On February 2, 2000, the Company issued a demand $4,632,640 promissory note payable to Aavid Thermalloy, LLC, a subsidiary of Aavid, of which $4,632,640 is outstanding as of December 31, 2005 and 2004. The note, as amended, bears interest at a rate equal to the interest charged to Aavid under certain provisions of its Loan and Security Agreement (7.5% at December 31, 2005). Interest expense related to this note totaled $298,393, $212,677 and $208,469 for the years ended December 31, 2005, 2004 and 2003, respectively. Aavid Thermalloy, LLC has agreed not to demand payment of the $4,632,640 intercompany note payable prior to January 1, 2007. Accordingly, the Company has classified the note payable as a long-term liability in the accompanying consolidated balance sheets at December 31, 2005 and 2004.

8. 401(k) Plan

The Company has a 401(k) plan which covers eligible employees.
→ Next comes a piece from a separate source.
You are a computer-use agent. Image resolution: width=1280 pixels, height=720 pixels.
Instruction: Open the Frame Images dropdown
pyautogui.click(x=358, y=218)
Employees are eligible to participate in the plan on the first day of the month following the date of hire. Employees may elect to contribute up to 100% of their eligible pay, subject to a maximum annual limitation set by Internal Revenue Service. The Company, at its discretion, makes matching contributions for each employee. Employer matching contributions are subject to a vesting schedule. The Company’s matching contributions were $542,331, $500,686 and $421,126 in 2005, 2004 and 2003 respectively.

9. Subsequent Event

On February 15, 2006, Aavid entered into a definitive agreement to be acquired by ANSYS, Inc. (“ANSYS”). Under the terms of the agreement, ANSYS will issue 6,000,000 shares of its common stock and pay approximately $300 million to the stockholders of Aavid, subject to certain adjustments at closing. Prior to the closing, Aavid’s thermal management solutions business, Aavid Thermalloy, will be spun-off to Aavid’s stockholders.